— RECORDS PROVIDED —
····················

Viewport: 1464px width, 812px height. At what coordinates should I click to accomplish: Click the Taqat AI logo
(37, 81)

····················

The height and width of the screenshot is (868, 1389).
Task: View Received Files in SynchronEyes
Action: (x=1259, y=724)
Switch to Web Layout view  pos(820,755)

····················

— EXERCISE DETAILS —
Pick out each row above that contains the string "width" and copy those rows in full. Treat uppercase and lowercase letters as distinct when matching.

— COMPLETE ANSWER —
Viewport: 1464px width, 812px height. At what coordinates should I click to accomplish: Click the Taqat AI logo
The height and width of the screenshot is (868, 1389).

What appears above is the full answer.